Analyst: Trump’s Meme Coin Threatens CLARITY Act Progress

The CLARITY Act, the most significant crypto legislation currently moving through the U.S. Senate, is facing delays — in part because of President Donald Trump’s meme coin.

At least one analyst says the token has become a political liability, making it difficult for members of Congress to move forward without addressing ethical concerns tied to the president.

Trump’s Token Is Giving Democrats Ammunition

Crypto analyst Simon Dedic posted on X that:

“Trump’s meme coin is currently the biggest obstacle to crypto regulation right now.”

His argument is straightforward: Democrats are using the president’s gala dinners with major holders of the Official Trump meme coin and the significant retail losses tied to the token as reasons to demand ethics protections before supporting the bill.

“The ‘pro crypto president’ is actively sabotaging the legislation this industry needs most, just to further fill his own bags,” Dedic wrote.

He added that many influential people in the crypto sector attended that dinner — behavior he says has made it politically difficult for the industry to criticize the president’s role:

“The reason nobody in crypto calls this out? Because half the industry’s most important people were at that dinner on Saturday. Smiling, clapping and kissing the ring of the man whose meme coin is single-handedly delaying the regulation they claim to be fighting for.”

The ethics concern has crossed party lines. Republican Senator Thom Tillis of North Carolina, a member of the Senate Banking Committee, told Politico that ethics language must be included in the bill before it leaves the Senate or he will switch from negotiating to voting against it.

Senator Adam Schiff said talks are progressing and that negotiators are “narrowing our differences,” though specifics about what an ethics provision would require have not been revealed.

This ethics debate sits atop several unresolved issues. The Senate Banking Committee reportedly postponed an expected markup hearing last week, moving a vote on Fed Chair nominee Kevin Warsh ahead of the CLARITY Act on the committee’s agenda.

A Tight Window and Competing Pressures

Time is limited for advancing the bill during this legislative cycle. Ji Kim, CEO of the Crypto Council for Innovation, noted the Senate has roughly 13 weeks of floor time remaining, but recesses and a busy schedule effectively reduce that to about nine or ten weeks.

Despite the timing pressure, some lawmakers remain optimistic. Wyoming Senator Cynthia Lummis told the Bitcoin 2026 conference in Las Vegas that a markup is expected in May and that the bill will “get to the finish line.”

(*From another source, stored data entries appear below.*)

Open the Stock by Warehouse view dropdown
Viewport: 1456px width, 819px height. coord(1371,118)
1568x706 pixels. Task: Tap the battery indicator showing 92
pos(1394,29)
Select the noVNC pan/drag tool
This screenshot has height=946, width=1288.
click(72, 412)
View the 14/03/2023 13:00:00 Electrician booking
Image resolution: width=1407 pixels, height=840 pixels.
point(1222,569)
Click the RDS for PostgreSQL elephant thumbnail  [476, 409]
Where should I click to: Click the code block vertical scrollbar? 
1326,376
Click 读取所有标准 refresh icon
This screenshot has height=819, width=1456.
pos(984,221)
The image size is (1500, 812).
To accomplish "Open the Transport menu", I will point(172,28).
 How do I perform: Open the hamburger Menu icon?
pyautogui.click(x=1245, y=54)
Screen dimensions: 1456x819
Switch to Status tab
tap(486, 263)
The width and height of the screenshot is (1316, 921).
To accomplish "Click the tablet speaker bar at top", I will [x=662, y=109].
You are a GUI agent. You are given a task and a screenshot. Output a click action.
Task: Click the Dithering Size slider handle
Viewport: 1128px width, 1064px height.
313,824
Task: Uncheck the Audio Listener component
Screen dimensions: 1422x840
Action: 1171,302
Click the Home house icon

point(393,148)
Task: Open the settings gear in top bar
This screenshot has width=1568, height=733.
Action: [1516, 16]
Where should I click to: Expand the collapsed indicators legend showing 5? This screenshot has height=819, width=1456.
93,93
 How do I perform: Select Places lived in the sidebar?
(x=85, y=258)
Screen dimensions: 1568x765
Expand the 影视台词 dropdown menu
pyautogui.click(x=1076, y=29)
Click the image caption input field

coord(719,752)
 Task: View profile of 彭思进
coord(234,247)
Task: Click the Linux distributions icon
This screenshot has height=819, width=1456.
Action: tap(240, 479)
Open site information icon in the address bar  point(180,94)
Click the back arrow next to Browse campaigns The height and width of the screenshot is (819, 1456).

Businessman Bernie Moreno reportedly said at a Washington event that he expects the bill to be finished by the end of May and dismissed concerns from the banking industry over stablecoin yield issues as “noise” and “completely fake.”

Galaxy Digital CEO Mike Novogratz predicted on a podcast that the bill would be finalized in May and that President Trump would sign it in June. Yet his firm’s head of research estimated the odds of passage this year at about 50%.

Banks are also applying pressure. The American Bankers Association requested more than 60 additional days to comment on GENIUS Act implementation rules. White House crypto adviser Patrick Witt criticized continued bank lobbying on X, saying it is difficult to interpret the activity as anything “other than greed or ignorance.”

With ethical questions tied to the president’s token, unresolved policy details and competing lobbying forces, the CLARITY Act faces a narrow and uncertain path to passage — and the fate of the legislation could hinge on whether negotiators can bridge these political and practical divides before Senate time runs out.